# TASK GOAL:
Do these statements agree with the article on the eviction moratorium below? Answer yes or no for each and quote the deciding words. (a) The moratorium applies to residential evictions through the end of the year. (b) The Department of Housing and Urban Development issued the order. (c) Tenants earning up to $150,000 a year appear to be covered.

::: DOCUMENT SECTION :::

Tenants Just Won a Nationwide Eviction Ban. They're Still Fighting to Cancel Rent.
President Trump’s surprise eviction moratorium is an election hail-mary. But to stave off a disastrous housing crisis, organizers say Democrats—including Joe Biden—must embrace bolder measures.
Rebecca Burns
As another month of rent came due September 1, tenant organizers were greeted with a rare bit of good news. The Trump administration announced a sweeping moratorium on residential evictions through the end of the year, providing an unexpected 11th-hour reprieve to millions of renters who had run out of options.
It is a stunning move from a president who began his career in a family business synonymous with housing discrimination — and an unmistakable pivot meant to draw voters’ attention away from the Trump administration’s disastrous mishandling of the Covid-19 pandemic in advance of the November election.
The order, which was issued by the Centers for Disease Control and Prevention (CDC), represents the farthest-reaching eviction protection to date. The agency justified the move as an emergency measure to stop the spread of Covid-19. The CDC’s authority to take this kind of action will likely be challenged in court, but for now, all tenants who make less than $99,000 per year appear to be covered, as long as they attest they’ve made their best effort to pay rent.
“Housing organizers have been fighting for protections like this for months,” says Jake Marshall, an organizer with the Chicago-based Autonomous Tenants Union, which has been urging Democratic Illinois Gov. J.B. Pritzker to extend the state’s eviction moratorium and use his emergency powers to offer broader relief to tenants. “While the CDC’s order is just kicking the can down the road, it’s frightening that Trump seems to be kicking it more effectively than most Democratic officials.”

::: EXCERPTED DATA :::

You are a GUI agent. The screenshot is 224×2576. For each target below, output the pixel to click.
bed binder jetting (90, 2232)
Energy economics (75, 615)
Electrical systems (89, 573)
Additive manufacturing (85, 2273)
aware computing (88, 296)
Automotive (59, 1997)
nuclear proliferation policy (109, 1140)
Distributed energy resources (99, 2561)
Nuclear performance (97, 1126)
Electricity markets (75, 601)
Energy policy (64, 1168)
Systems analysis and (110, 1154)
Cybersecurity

:::

# ANSWER TO THIS PROBLEM:
(a) Yes: "a sweeping moratorium on residential evictions through the end of the year"
(b) No: "The order, which was issued by the Centers for Disease Control and Prevention (CDC)"
(c) No: "all tenants who make less than $99,000 per year appear to be covered"